There is something fatally wrong with the way humans have gone about protecting our home over the last several decades. This flawed approach is reflected in the distressing, exponential decline in the diversity of plants and animals that defines our notions of life on planet Earth, featuring prominently in our shared creation stories. More than 1 million species, or one out of eight, are threatened with extinction.

bfc obt july 2022 04 james holt signing treaty


Consider the breakdown in biomass of mammals by weight: livestock now comprise a 60% share; humans comprise 36%; and, wildlife make up only 4%. The reason wildlife populations have plummeted by 70% since 1970 is because the exponential growth in human population has been accompanied by exponential growth in domestic cattle, which have crowded out wildlife habitat, including rainforests and grasslands, grazing over a quarter of the planets arable land, and requiring another third for feed crops.

This week and for the next two weeks, governments from most of the world’s nations are meeting in Montreal at “COP15” ~ the U.N. Biodiversity Conference ~ to adopt a plan to reverse this crisis.

You might recall that “COP27” just concluded in Egypt, and may even be feeling some “COP-fatigue.” This planet-saving never seems to end!

But make no mistake, the biodiversity crisis and the climate crisis are not separate existential threats.

“The temperature limits set by the Paris Agreement will not be achieved without protecting every intact ecosystem, restoring what has already been depleted, and allowing nature and Nature-based Solutions to do their part.” IUCN (International Union for Conservation of Nature) Open Letter.

That is not how most people think of the climate crisis, though, is it?

These twin-crises, viewed holistically, represent the living planet’s demand that we humans reconsider and re-set our relationship with the natural world.
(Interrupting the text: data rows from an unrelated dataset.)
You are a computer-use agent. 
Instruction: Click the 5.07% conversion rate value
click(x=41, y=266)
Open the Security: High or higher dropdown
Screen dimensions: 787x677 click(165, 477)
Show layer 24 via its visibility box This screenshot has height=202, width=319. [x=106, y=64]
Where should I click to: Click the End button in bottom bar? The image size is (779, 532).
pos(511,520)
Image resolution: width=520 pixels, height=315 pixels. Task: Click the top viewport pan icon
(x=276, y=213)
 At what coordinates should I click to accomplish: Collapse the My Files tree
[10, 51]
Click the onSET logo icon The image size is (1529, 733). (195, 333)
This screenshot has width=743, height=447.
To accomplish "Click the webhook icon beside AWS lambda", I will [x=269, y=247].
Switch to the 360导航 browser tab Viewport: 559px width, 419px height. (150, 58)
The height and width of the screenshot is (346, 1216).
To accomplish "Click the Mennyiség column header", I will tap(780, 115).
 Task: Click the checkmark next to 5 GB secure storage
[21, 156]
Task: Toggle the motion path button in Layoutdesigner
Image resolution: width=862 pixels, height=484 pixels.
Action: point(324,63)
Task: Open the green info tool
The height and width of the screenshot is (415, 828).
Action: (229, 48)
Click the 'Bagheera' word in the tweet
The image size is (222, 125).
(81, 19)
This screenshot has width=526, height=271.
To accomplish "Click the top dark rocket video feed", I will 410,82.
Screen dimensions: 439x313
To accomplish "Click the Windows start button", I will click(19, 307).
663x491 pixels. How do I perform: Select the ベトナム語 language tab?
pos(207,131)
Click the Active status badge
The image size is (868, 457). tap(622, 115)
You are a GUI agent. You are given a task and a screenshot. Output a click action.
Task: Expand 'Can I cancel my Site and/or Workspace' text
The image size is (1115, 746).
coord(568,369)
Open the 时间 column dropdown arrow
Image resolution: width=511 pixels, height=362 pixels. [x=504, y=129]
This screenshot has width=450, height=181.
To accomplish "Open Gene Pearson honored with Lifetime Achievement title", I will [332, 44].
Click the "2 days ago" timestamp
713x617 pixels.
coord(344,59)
And as the U.N. clearly recognizes, we can turn to Indigenous knowledge and wisdom for answers to the question “how, then, shall we live?” That’s based on an undeniable binary: "Indigenous peoples and local communities protect 80% of existing biodiversity, often by defending it with their lives,” according to Isaac Rojas, a program coordinator for Friends of the Earth International. “Conserving biodiversity goes along with taking [Indigenous cultures] and their human and land tenure rights seriously."

On the eve of the Biodiversity Conference of Parties in Montreal, the UN’s environment chief, Inger Andersen, framed the issue as one of paradigm change:

“As far as biodiversity is concerned, we are at war with nature. We need to make peace with nature. Because nature is what sustains everything on Earth … the science is unequivocal.”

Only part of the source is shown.